● Records provided
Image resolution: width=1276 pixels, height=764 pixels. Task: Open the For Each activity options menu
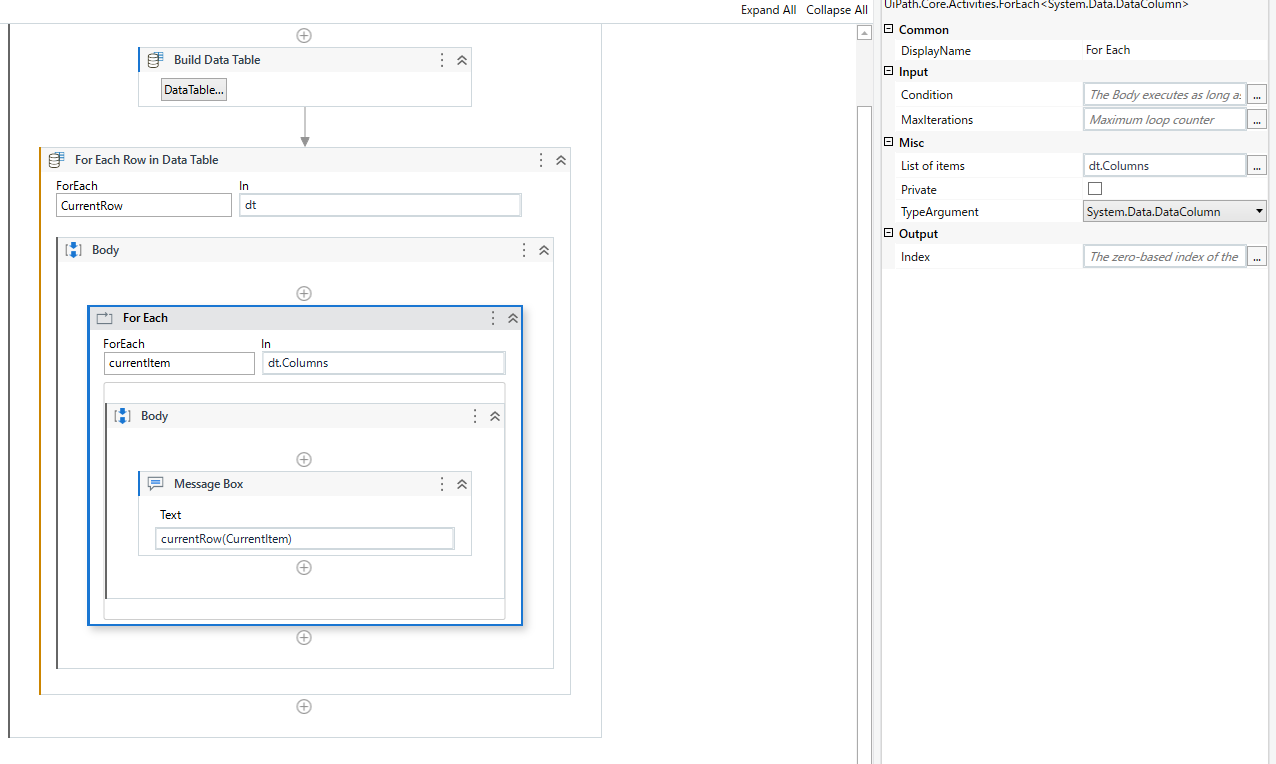click(492, 318)
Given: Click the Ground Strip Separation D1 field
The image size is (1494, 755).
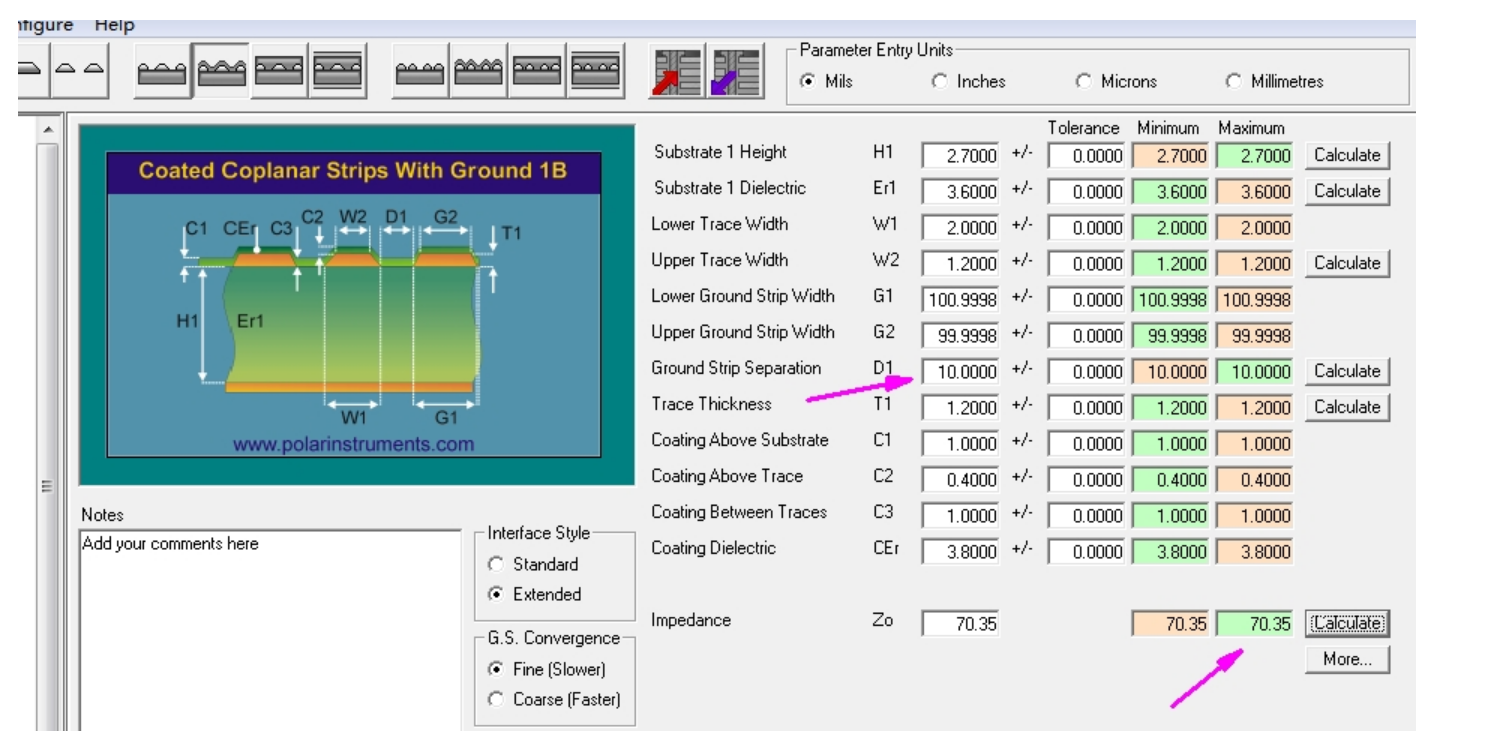Looking at the screenshot, I should pos(960,372).
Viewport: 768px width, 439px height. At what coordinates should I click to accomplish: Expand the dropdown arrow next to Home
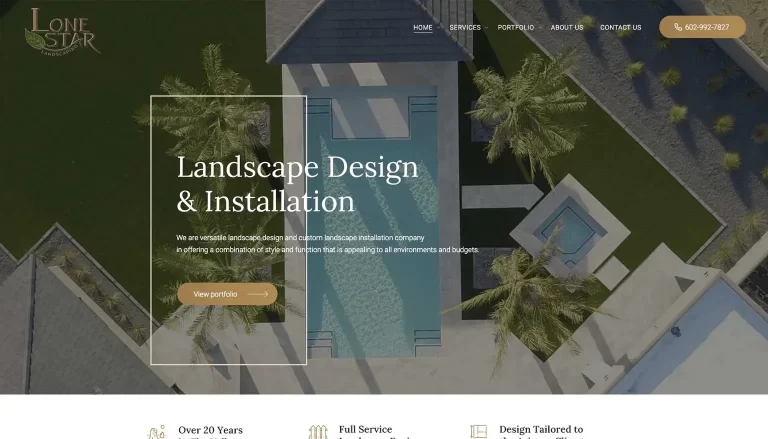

● Exercise brief
An exact copy of the records above is needed, free of pictures.

● Task output
Image resolution: width=1276 pixels, height=764 pixels. Task: Open the For Each activity options menu
click(492, 318)
Given: Click the Ground Strip Separation D1 field
The image size is (1494, 755).
Looking at the screenshot, I should pos(960,372).
Viewport: 768px width, 439px height. At what coordinates should I click to accomplish: Expand the dropdown arrow next to Home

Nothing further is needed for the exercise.